_Activity_
Copy the records below exactly, leaving out any pictures.

_Material to process_
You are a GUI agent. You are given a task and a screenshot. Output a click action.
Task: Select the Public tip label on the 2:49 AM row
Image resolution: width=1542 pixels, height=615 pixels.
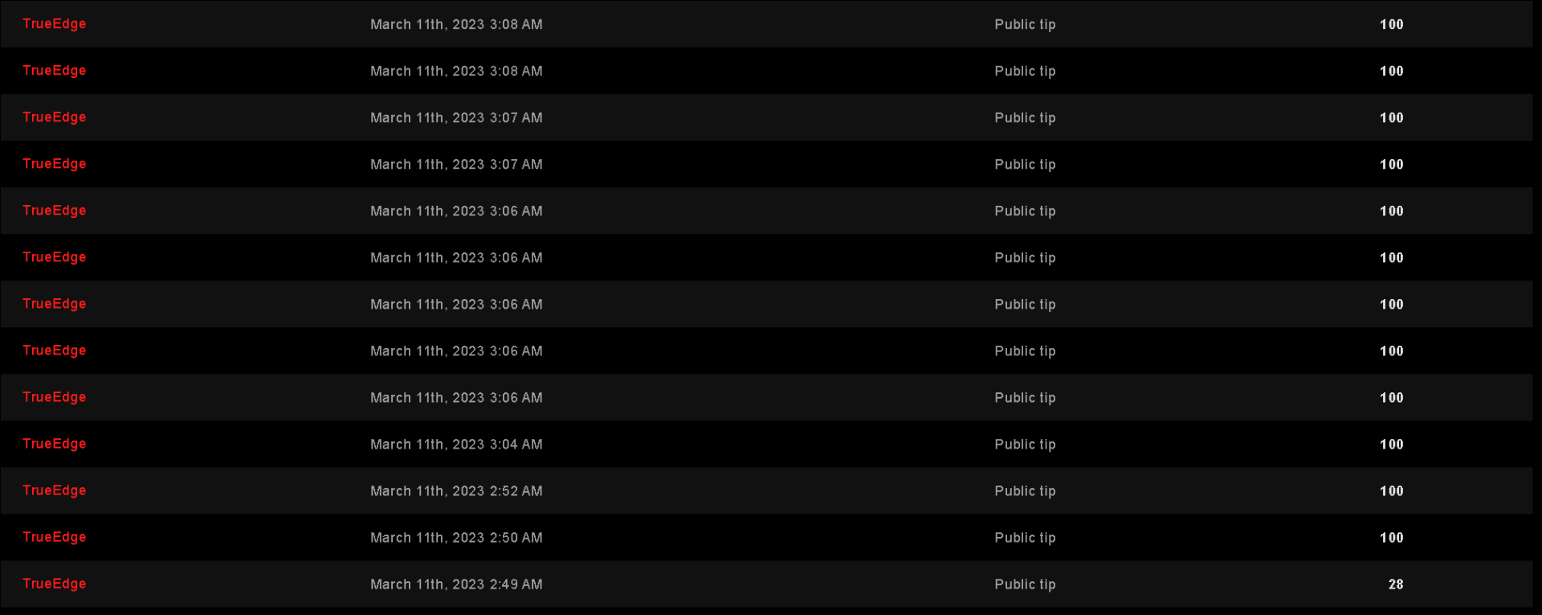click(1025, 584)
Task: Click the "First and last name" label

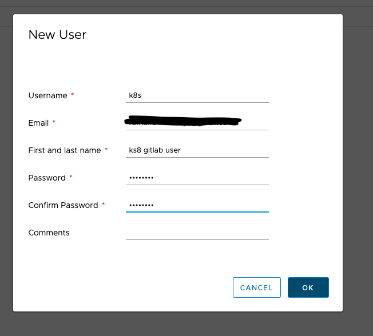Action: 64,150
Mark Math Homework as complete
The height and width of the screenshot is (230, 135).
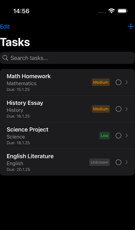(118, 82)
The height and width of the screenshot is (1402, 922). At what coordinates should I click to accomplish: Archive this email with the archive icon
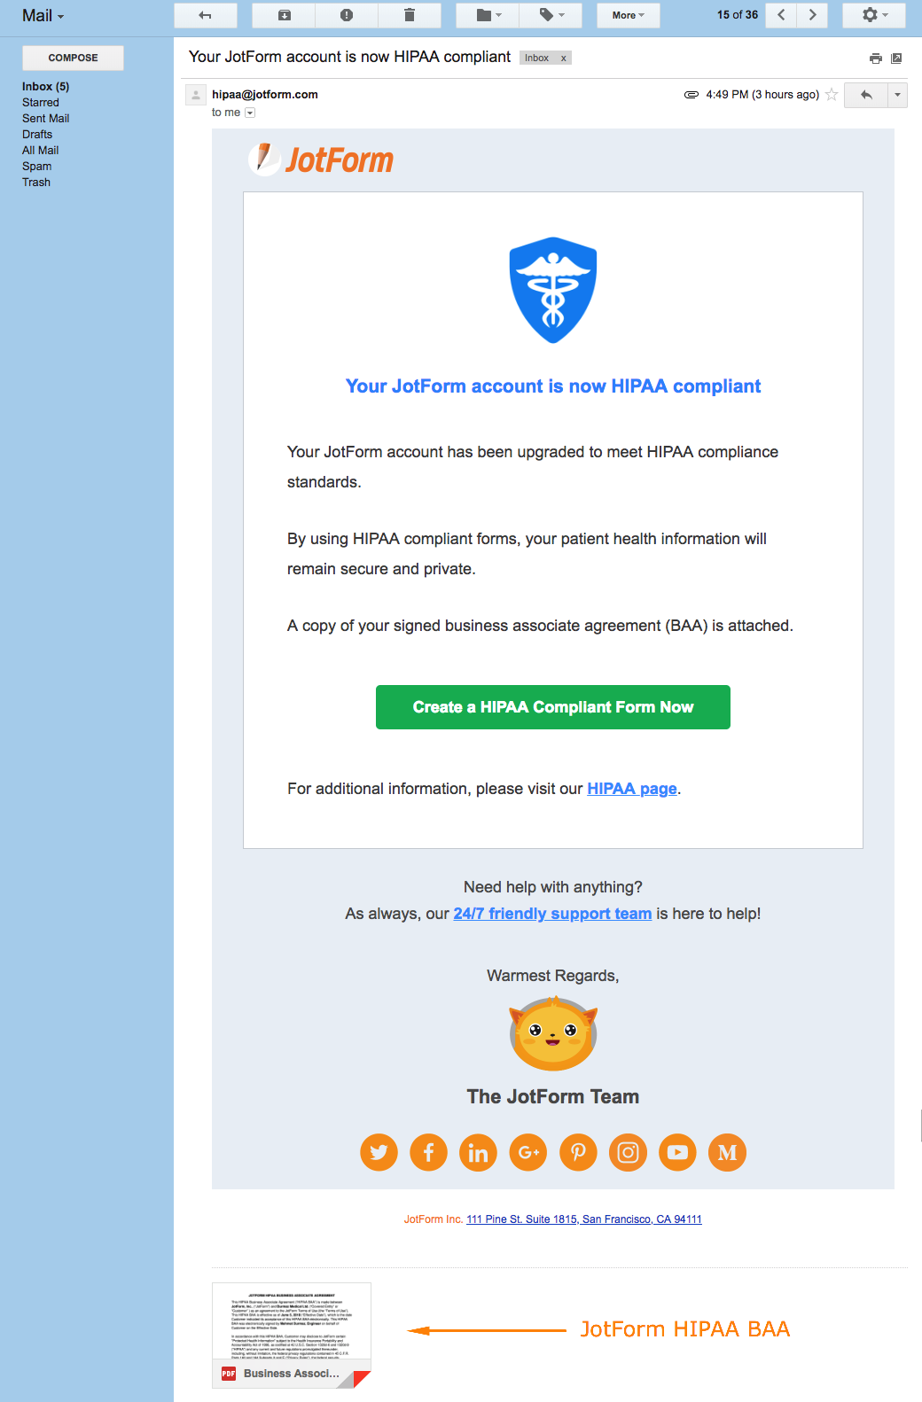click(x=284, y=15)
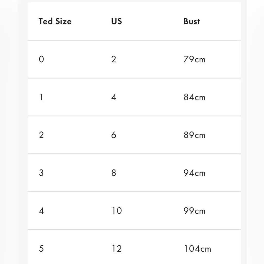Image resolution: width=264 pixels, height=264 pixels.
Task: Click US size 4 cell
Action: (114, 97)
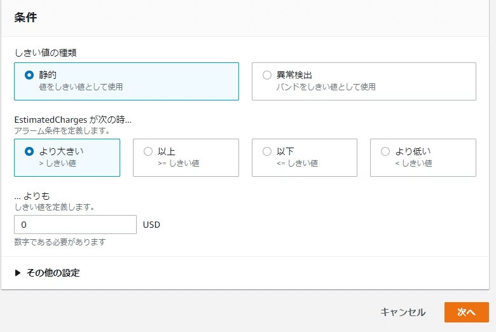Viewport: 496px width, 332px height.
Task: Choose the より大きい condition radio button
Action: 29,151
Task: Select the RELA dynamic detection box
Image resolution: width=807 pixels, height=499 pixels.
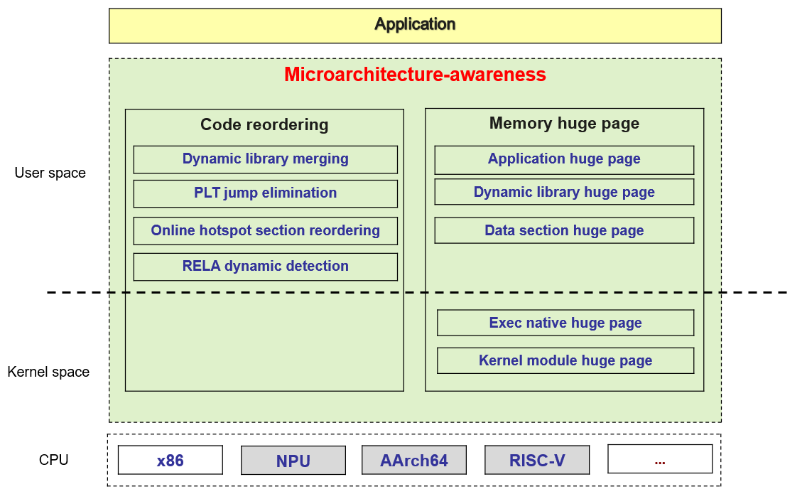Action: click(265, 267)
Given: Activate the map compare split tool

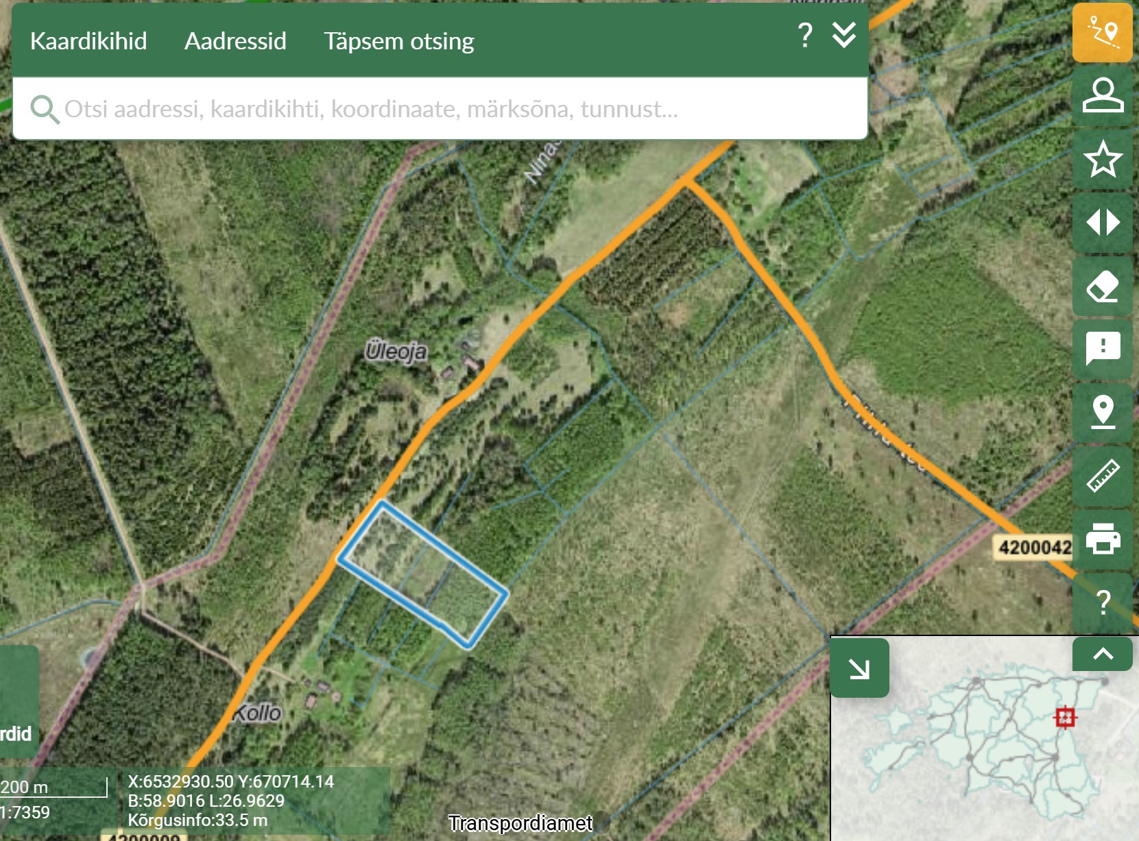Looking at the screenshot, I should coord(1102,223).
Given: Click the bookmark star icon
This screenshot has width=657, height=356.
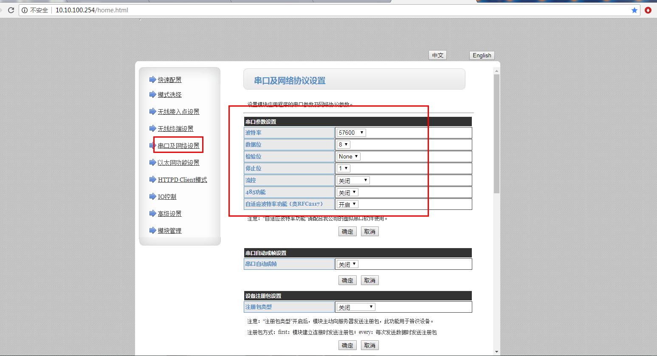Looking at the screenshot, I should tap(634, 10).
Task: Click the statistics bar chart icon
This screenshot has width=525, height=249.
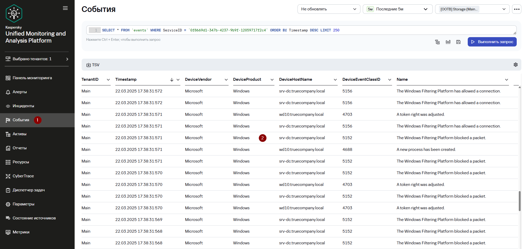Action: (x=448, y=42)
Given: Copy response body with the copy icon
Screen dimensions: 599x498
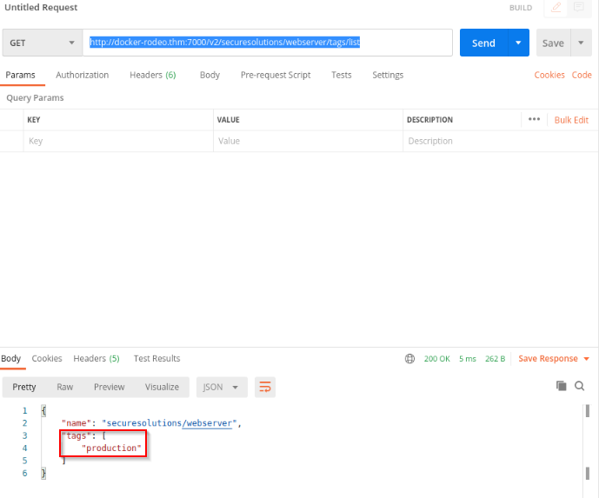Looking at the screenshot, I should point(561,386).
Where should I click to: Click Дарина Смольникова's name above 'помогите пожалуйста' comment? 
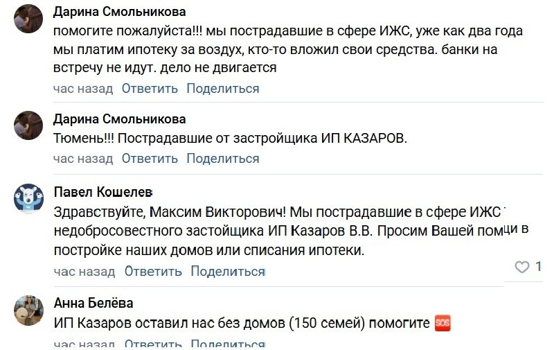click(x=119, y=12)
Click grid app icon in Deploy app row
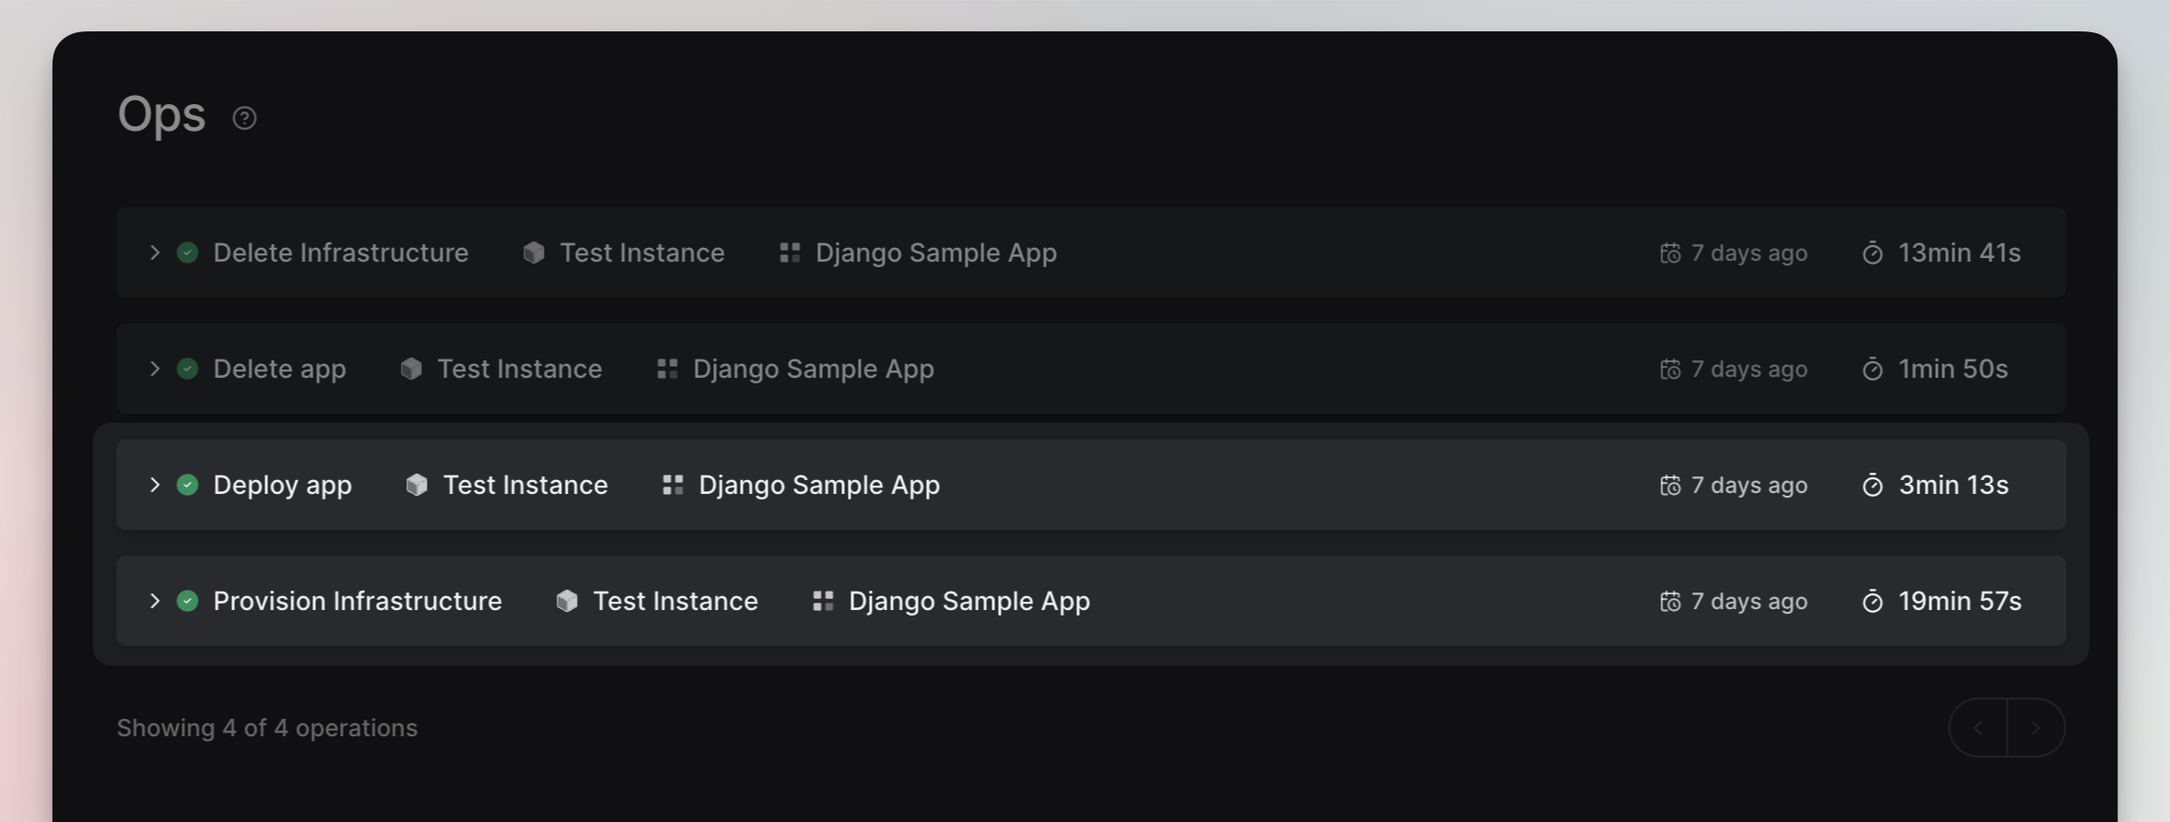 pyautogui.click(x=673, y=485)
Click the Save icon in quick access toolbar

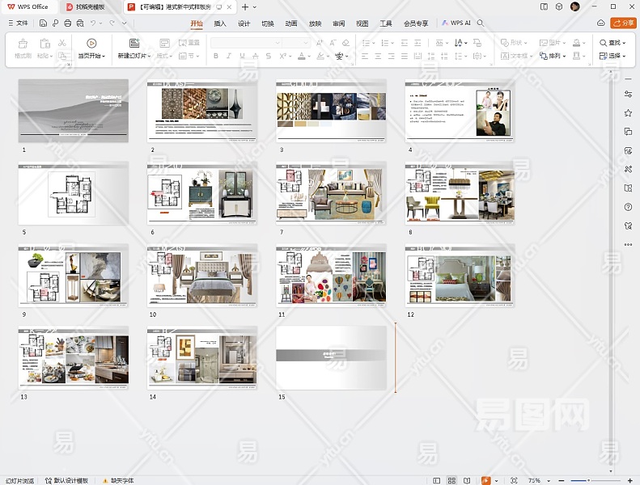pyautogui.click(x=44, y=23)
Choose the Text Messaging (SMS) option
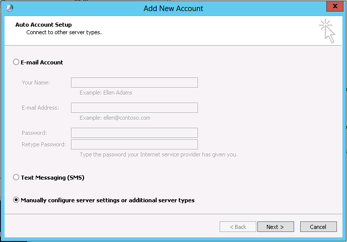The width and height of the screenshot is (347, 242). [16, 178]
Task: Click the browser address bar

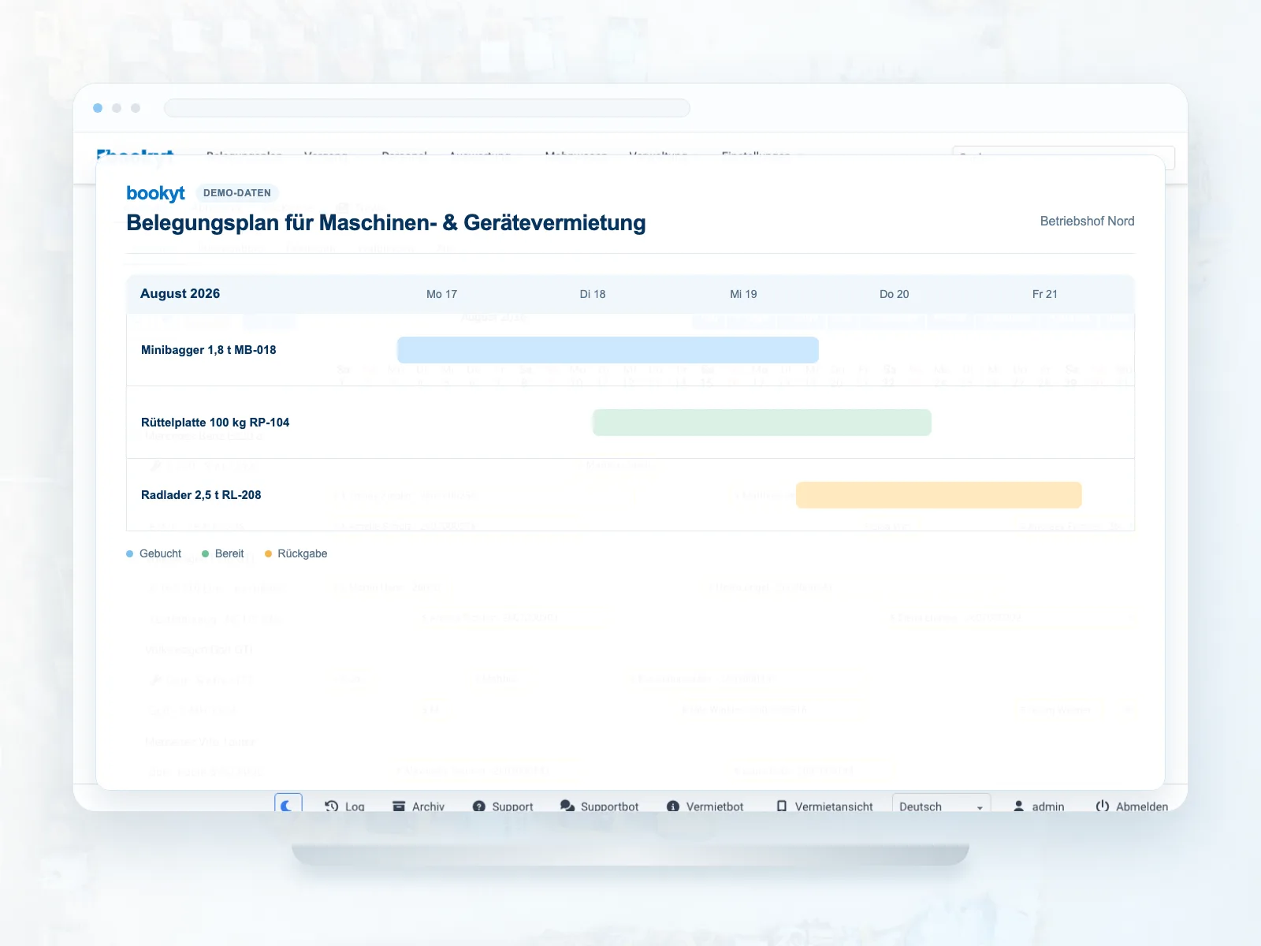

_Your response_
You are a GUI agent. You are given a task and a screenshot. Output a click action.
Task: Select the Public tip label on the 2:49 AM row
Image resolution: width=1542 pixels, height=615 pixels.
click(1025, 584)
Task: Click the "First and last name" label

Action: 64,150
Mark Math Homework as complete
The height and width of the screenshot is (230, 135).
(118, 82)
The height and width of the screenshot is (1402, 922). At what coordinates should I click to accomplish: Archive this email with the archive icon
click(x=284, y=15)
Image resolution: width=264 pixels, height=264 pixels.
Task: Click US size 4 cell
Action: (114, 97)
Viewport: 496px width, 332px height.
Task: Choose the より大きい condition radio button
Action: 29,151
Task: Select the RELA dynamic detection box
Image resolution: width=807 pixels, height=499 pixels.
Action: click(265, 267)
Given: Activate the map compare split tool

Looking at the screenshot, I should coord(1102,223).
Given: Click the bookmark star icon
This screenshot has width=657, height=356.
Looking at the screenshot, I should tap(634, 10).
Task: Click the statistics bar chart icon
This screenshot has width=525, height=249.
Action: (x=448, y=42)
Given: Copy response body with the copy icon
Screen dimensions: 599x498
Looking at the screenshot, I should point(561,386).
Where should I click to: Click Дарина Смольникова's name above 'помогите пожалуйста' comment? 
click(x=119, y=12)
Click grid app icon in Deploy app row
 pyautogui.click(x=673, y=485)
Click the Save icon in quick access toolbar

pyautogui.click(x=44, y=23)
Choose the Text Messaging (SMS) option
The width and height of the screenshot is (347, 242). [16, 178]
Task: Click the browser address bar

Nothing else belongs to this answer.